We Need Rules for
War
by Robert S. McNamara*, August 3, 2003
Originally Published in the Los
Angeles Times
On the night of March 9, 1945, when the lead crews
of the 21st Bomber Command returned from the first firebombing
mission over Tokyo, Gen. Curtis LeMay was waiting for them in
his headquarters on Guam. I was in Guam on temporary duty from
Air Force headquarters in Washington, and LeMay had asked me to
join him for the after-mission reports that evening.

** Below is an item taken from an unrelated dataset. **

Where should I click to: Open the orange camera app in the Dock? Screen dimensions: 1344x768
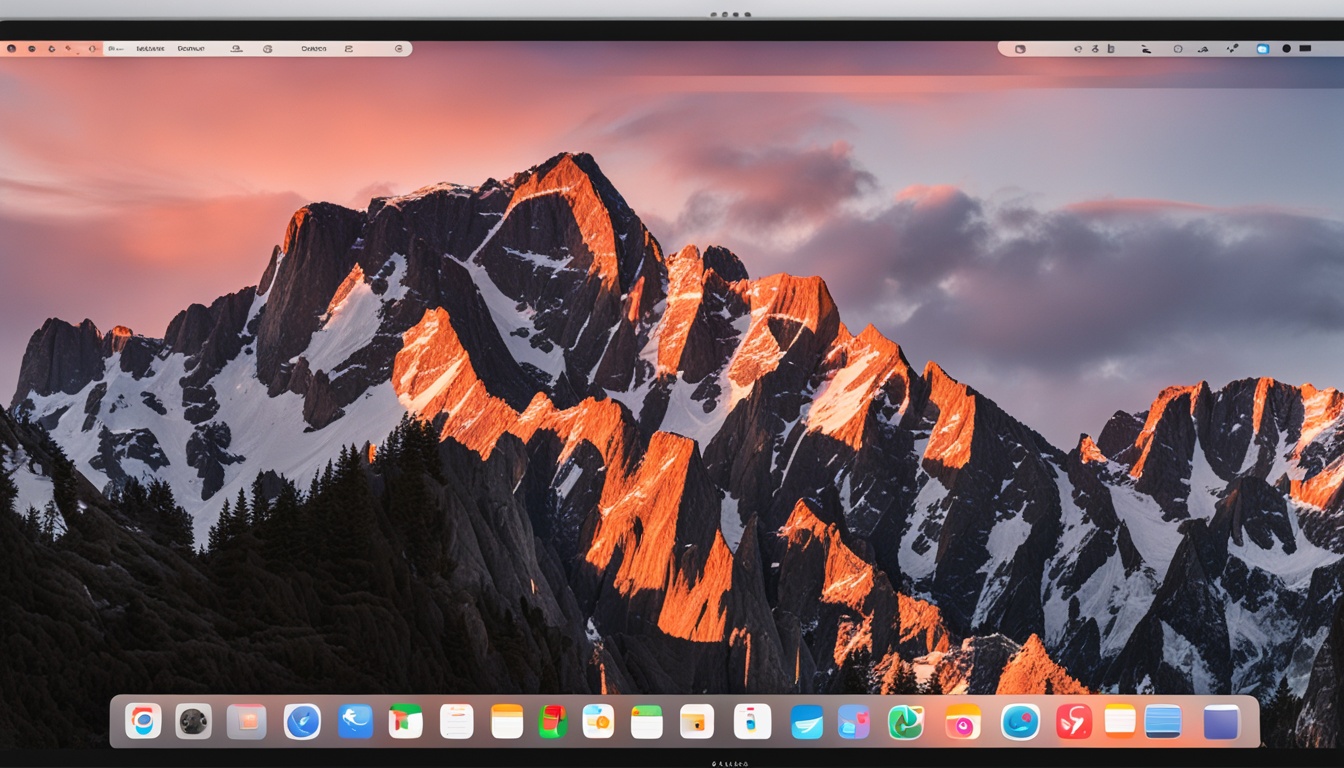[964, 722]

LeMay was just as tough as his reputation. In many
ways, he appeared to be brutal, but he was also the ablest commander
of any I met during my three years of service with the U.S. Army
Air Corps in World War II.
That night, he'd sent out 334 B-29 bombers, seeking
to inflict, as he put it, the maximum target destruction for the
minimum loss of American lives. World War II was entering its
final months, and the United States was beginning the last, devastating
push for an unconditional Japanese surrender.
On that one night alone, LeMay's bombers burned
to death 83,793 Japanese civilians and injured 40,918 more. The
planes dropped firebombs and flew lower than they had in the past
and therefore were both more accurate and more destructive.
They leveled a large part of Tokyo, which I had
seen during a visit in 1937. It was a wooden city and burned like
a match when it was firebombed.
That night's raid was only the first of 67. Night
after night ó 66 more times ó crews were sent out
over the skies of Japan.
Of course we didn't burn to death 83,000 people
every night, but over a period of months American bombs inflicted
extraordinary damage on a host of Japanese cities ó 900,000
killed, 1.3 million injured, more than half the population displaced.
The country was devastated. The degree of killing
was extraordinary. Radio Tokyo compared the raids to the burning
of Rome in the year 64.
LeMay was convinced that it was the right thing
to do, and he told his superiors (from whom he had not asked for
authority to conduct the March 9 raid), "If you want me to
burn the rest of Japan, I can do that."
LeMay's position on war was clear: If you're going
to fight, you should fight to win.
In the years afterward, he was quoted as saying,
"If you're going to use military force, then you ought to
use overwhelming military force." He also said: "All
war is immoral, and if you let that bother you, you're not a good
soldier."
Today, looking back almost 60 years later - and
after serving as secretary of Defense for seven years during one
of the hottest periods of the Cold War, including the Cuban missile
crisis - I have to say that I disagree.
War may or may not be immoral, but it should be
fought within a clearly defined set of rules.
One other thing LeMay said, and I heard him say
it myself: "If we lose the war, we'll be tried as war criminals."
On that last point, I think he was right. We would
have been. But what makes one's conduct immoral if you lose and
not immoral if you win?
The "just war" theory, first expounded
by the great Catholic thinkers (I am a Protestant), argues that
the application of military power should be proportional to the
cause to which you're applying it. A prosecutor would have argued
that burning to death 83,000 civilians in a single night and following
up with 66 additional raids was not proportional to our war aims.
War will not be eliminated in the foreseeable future,
if ever. But we can - and we must - eliminate some of the violence
and cruelty and excess that go along with it.
That's why the U.S. so badly needs to participate
in the International Court for Crimes Against Humanity, which
was recently established in The Hague.
President Clinton signed that treaty on New Year's
Eve 2000, just before leaving office, but in May 2002 President
Bush announced that the U.S. did not intend to become a party
to the treaty.
The Bush administration believes, and many agree
with it, that the court could become a vehicle for frivolous or
unfair prosecutions of American military personnel. Although that
is a cause for concern, I believe we should join the court immediately
while we continue to negotiate further protection against such
cases.
If LeMay were alive, he would tell me I was out
of my mind. He'd say the proportionality rule is ridiculous. He'd
say that if you don't kill enough of the enemy, it just means
more of your own troops will die.
But I believe that the human race desperately needs
an agreed-upon system of jurisprudence that tells us what conduct
by political and military leaders is right and what is wrong,
both in conflict within nations and in conflict across national
borders.
We need a clear code, internationally accepted,
so that not only our Congress and president know, but so that
all our military and civilian personnel know as well what is legal
in conflict and what is illegal. And we need a court that can
bring wrongdoers to trial for their crimes.
Is it legal to incinerate 83,000 people in a single
night to achieve your war aims? Was Hiroshima legal? Was the use
of Agent Orange - which occurred while I was secretary of Defense
- a violation of international law?
These questions are critical.
Our country needs to be involved, along with the
International Court for Crimes Against Humanity, in the search
for answers.
--Robert S. McNamara was secretary of Defense
under presidents John F. Kennedy and Lyndon B. Johnson.